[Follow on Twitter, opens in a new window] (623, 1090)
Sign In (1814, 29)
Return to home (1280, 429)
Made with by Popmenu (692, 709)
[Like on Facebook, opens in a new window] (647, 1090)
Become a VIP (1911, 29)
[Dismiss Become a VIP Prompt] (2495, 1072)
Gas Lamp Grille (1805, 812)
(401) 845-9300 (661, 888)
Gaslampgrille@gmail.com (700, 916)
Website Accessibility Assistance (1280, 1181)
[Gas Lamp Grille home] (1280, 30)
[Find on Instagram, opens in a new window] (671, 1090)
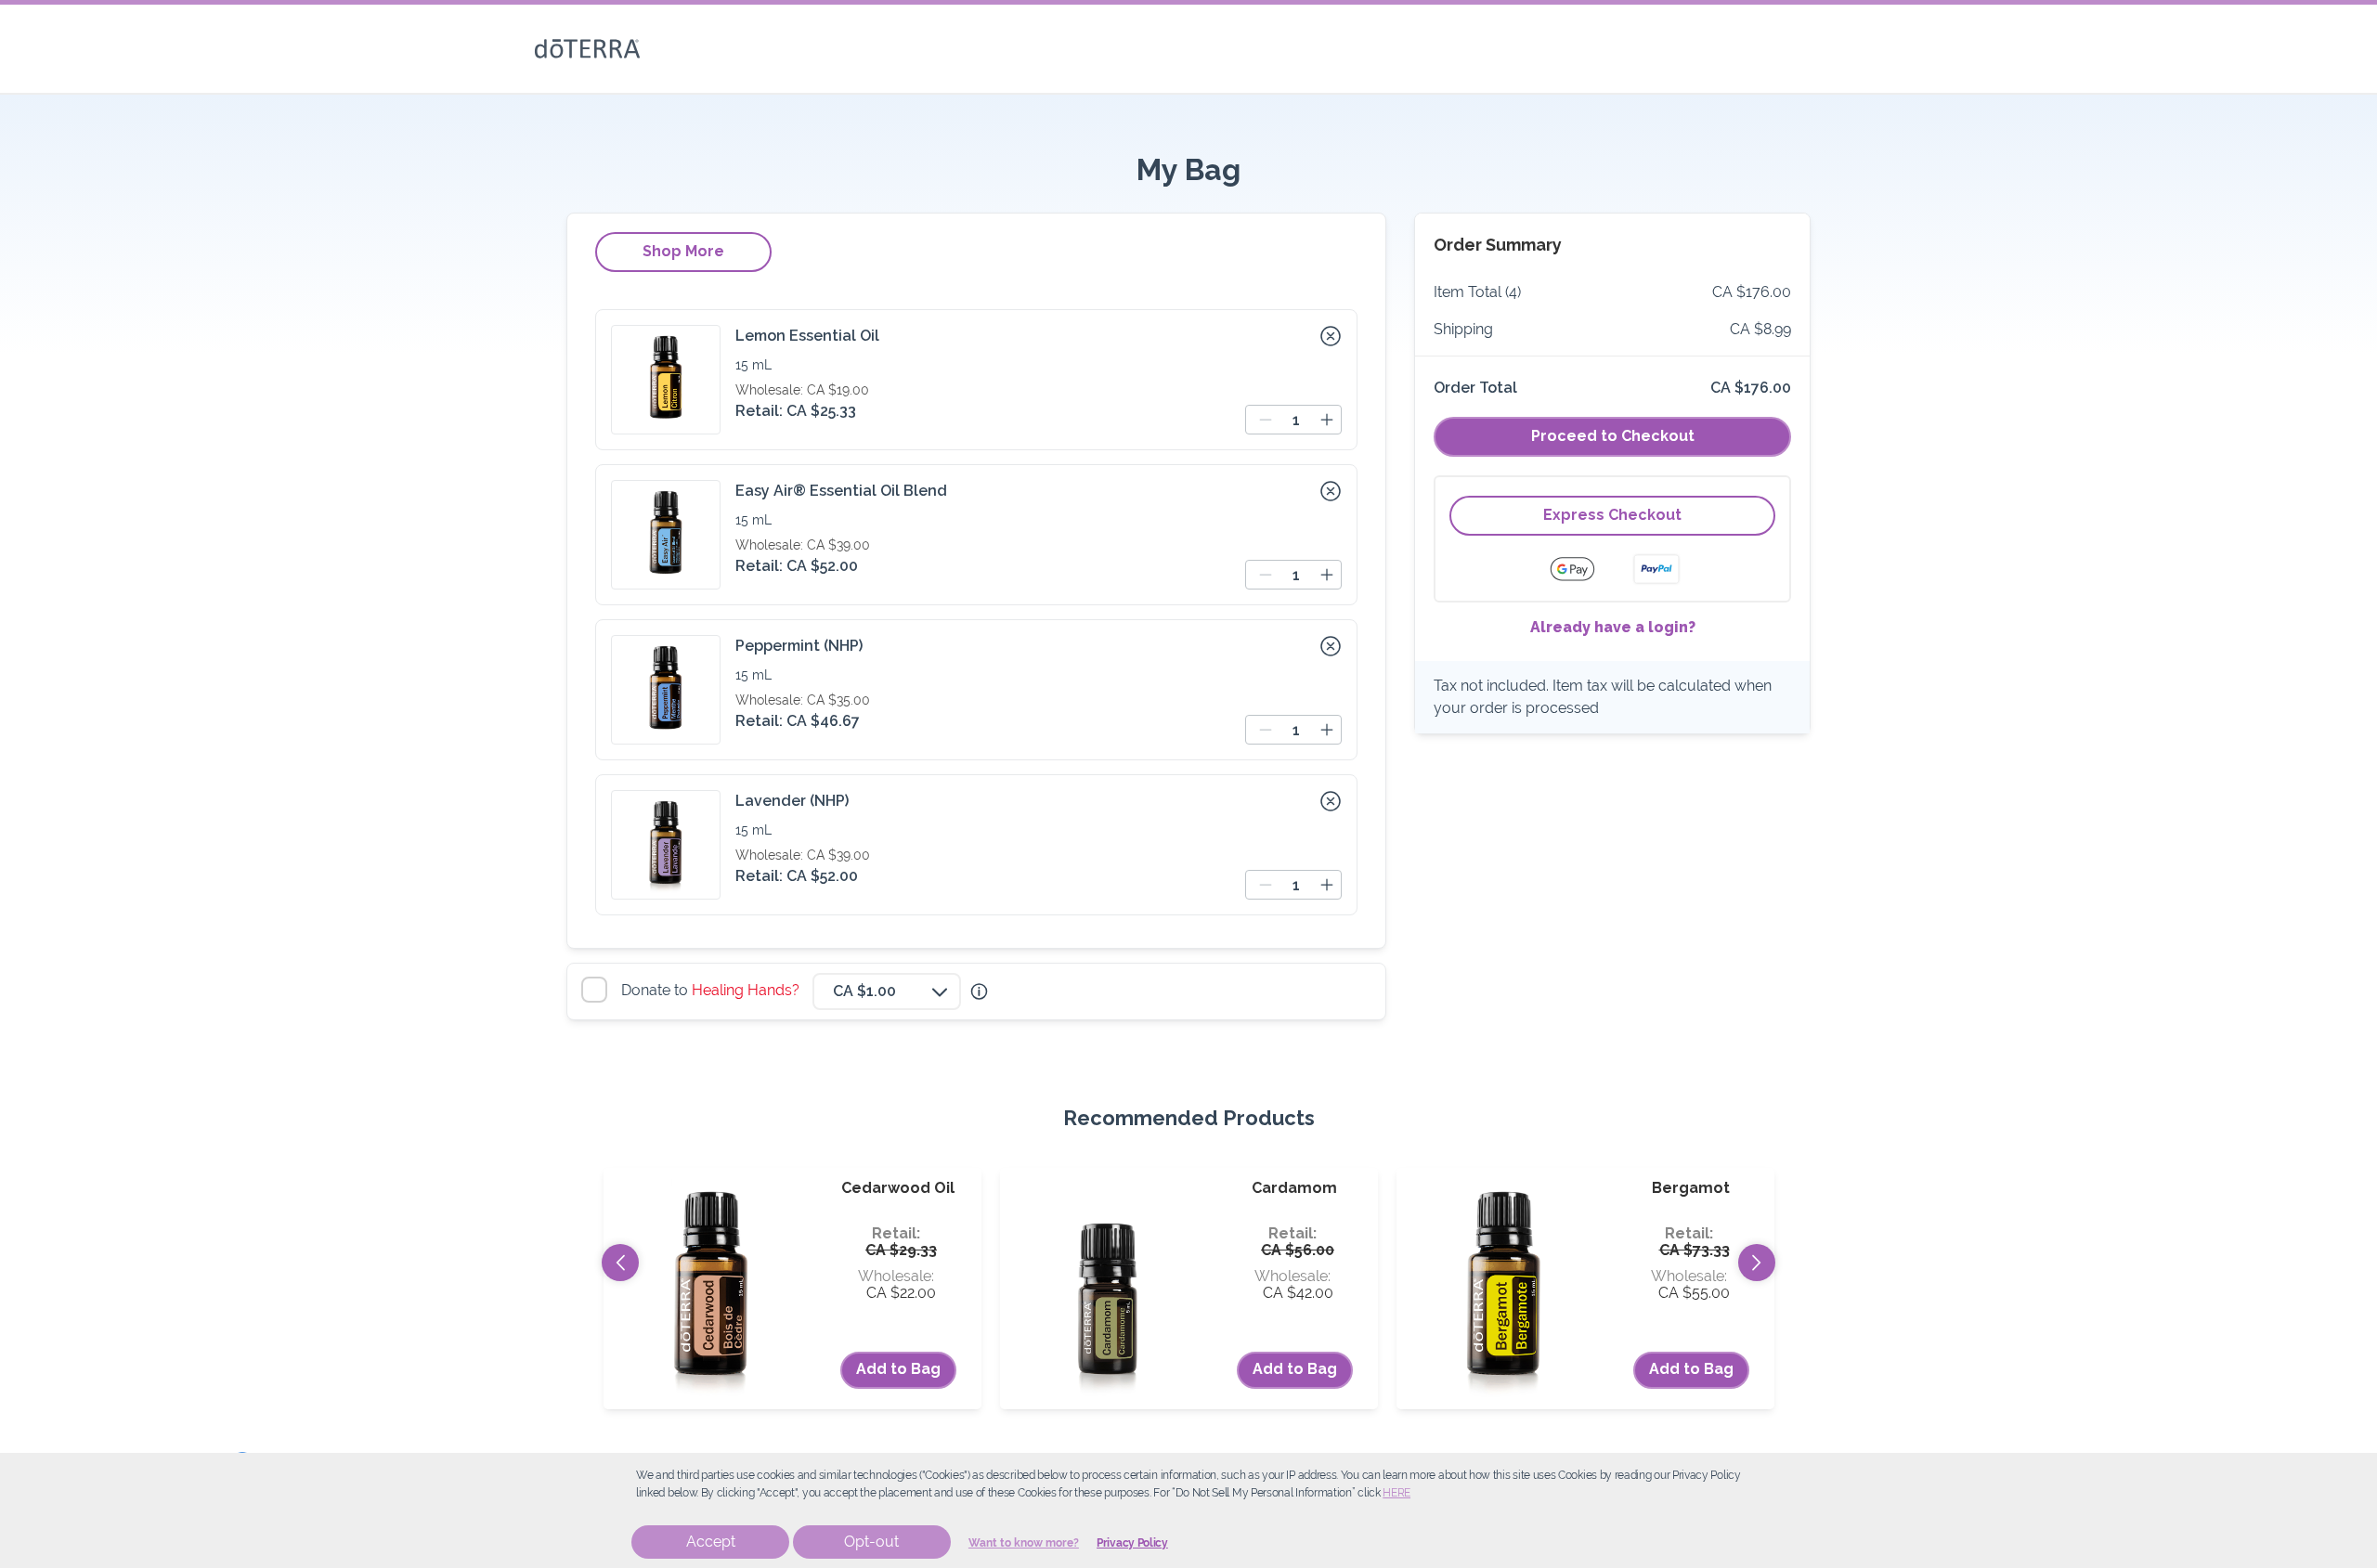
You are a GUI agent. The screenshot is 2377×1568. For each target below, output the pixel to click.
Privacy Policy (1132, 1542)
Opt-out (871, 1541)
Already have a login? (1612, 627)
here (1396, 1492)
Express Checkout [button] (1612, 515)
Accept (710, 1541)
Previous (620, 1262)
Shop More (683, 251)
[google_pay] (1584, 569)
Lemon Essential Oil (807, 335)
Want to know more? (1023, 1542)
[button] (1330, 336)
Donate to (712, 990)
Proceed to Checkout (1613, 436)
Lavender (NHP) (792, 801)
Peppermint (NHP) (799, 645)
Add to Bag (898, 1369)
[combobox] (886, 991)
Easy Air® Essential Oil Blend (841, 490)
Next (1756, 1262)
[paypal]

Aim of the exercise:
Pictures are to be excluded; everything else in the records must be reproduced exactly.

Response to this exercise:
[Follow on Twitter, opens in a new window] (623, 1090)
Sign In (1814, 29)
Return to home (1280, 429)
Made with by Popmenu (692, 709)
[Like on Facebook, opens in a new window] (647, 1090)
Become a VIP (1911, 29)
[Dismiss Become a VIP Prompt] (2495, 1072)
Gas Lamp Grille (1805, 812)
(401) 845-9300 (661, 888)
Gaslampgrille@gmail.com (700, 916)
Website Accessibility Assistance (1280, 1181)
[Gas Lamp Grille home] (1280, 30)
[Find on Instagram, opens in a new window] (671, 1090)
You are a GUI agent. The screenshot is 2377×1568. For each target below, output the pixel to click.
Privacy Policy (1132, 1542)
Opt-out (871, 1541)
Already have a login? (1612, 627)
here (1396, 1492)
Express Checkout [button] (1612, 515)
Accept (710, 1541)
Previous (620, 1262)
Shop More (683, 251)
[google_pay] (1584, 569)
Lemon Essential Oil (807, 335)
Want to know more? (1023, 1542)
[button] (1330, 336)
Donate to (712, 990)
Proceed to Checkout (1613, 436)
Lavender (NHP) (792, 801)
Peppermint (NHP) (799, 645)
Add to Bag (898, 1369)
[combobox] (886, 991)
Easy Air® Essential Oil Blend (841, 490)
Next (1756, 1262)
[paypal]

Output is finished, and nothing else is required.